### What the exercise asks
Answer these questions about the text on coping with panic below:
1. Who was the writer usually with when doing best at going out during recovery?
2. Which technique do some people find helpful that did not work for the writer?
3. What happened to the writer's panic attacks once the writer learned to let go?

When I was recovering and starting to go out, I usually did best when I was with my little niece. I guess it's because I knew she depended on me. I couldn't focus as much on my own fears because I was so focused on taking care of her. So, maybe the fact that you're doing this for your daughter, and you have to be the responsible one will make it easier. I hope so.

Just keep reminding yourself that you CAN do this. Some people find it helpful to visualize themselves being in the situation they're dreading and imagining themselves doing well. That didn't work for me. I was better off trying NOT to think about it advance. I had to distract myself because the panic of anticipation was worse than the actual event. I had to try to treat it casually -- and once I was in the situation I had been dreading, I just took it one step at a time and it was never as bad as I thought it would be... and I learned that having a panic attack is not the end of the world. The panic attacks pass. I had to learn to just let them pass and not get freaked out by the fact that I was having one. Once I learned to let go, my panic attacks became less frequent and less severe.

### Data section
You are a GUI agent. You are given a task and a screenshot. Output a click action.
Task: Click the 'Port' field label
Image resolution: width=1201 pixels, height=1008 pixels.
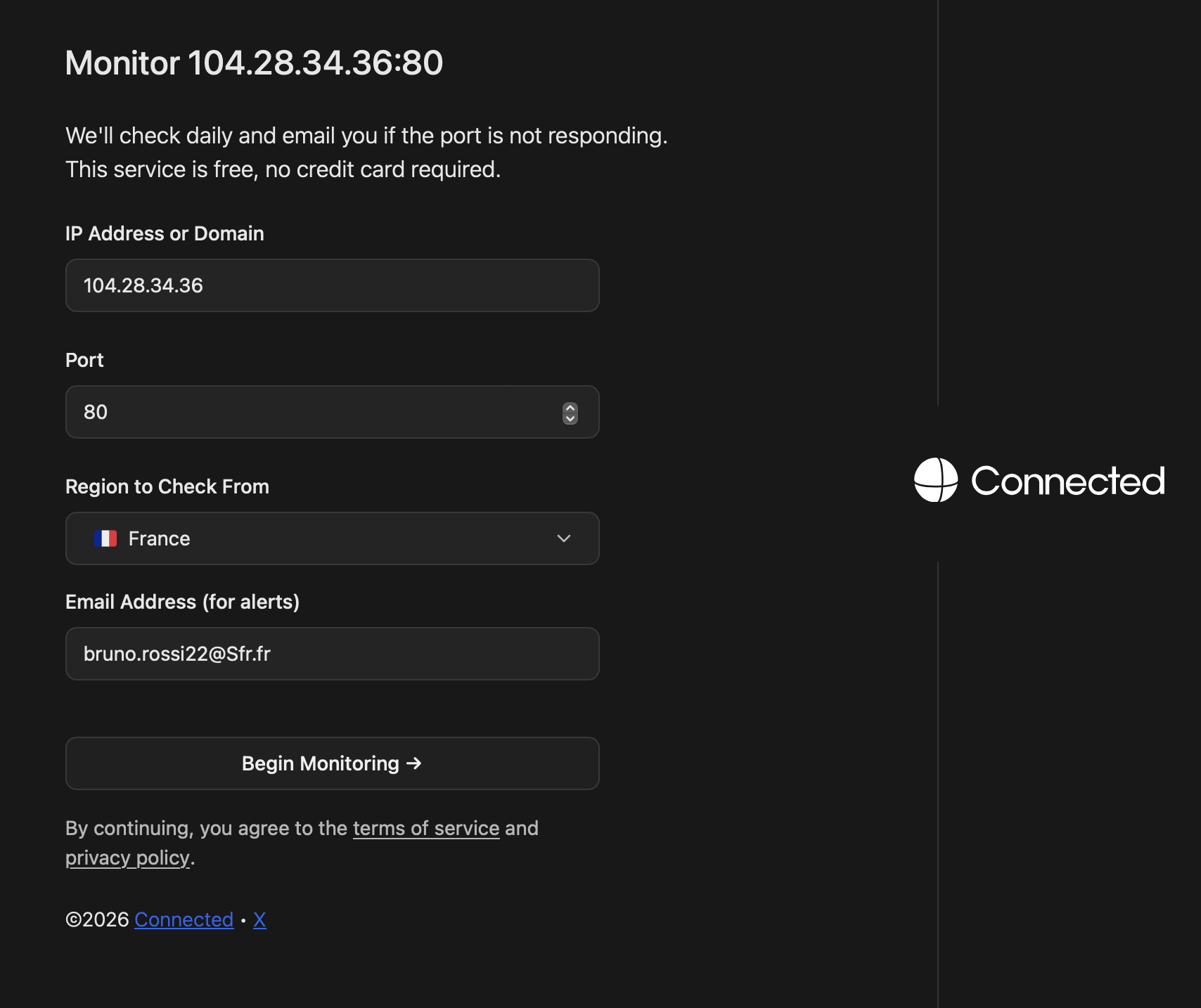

### Result for this task
1. The writer's little niece.
2. Visualizing themselves in the situation they're dreading and imagining themselves doing well.
3. They became less frequent and less severe.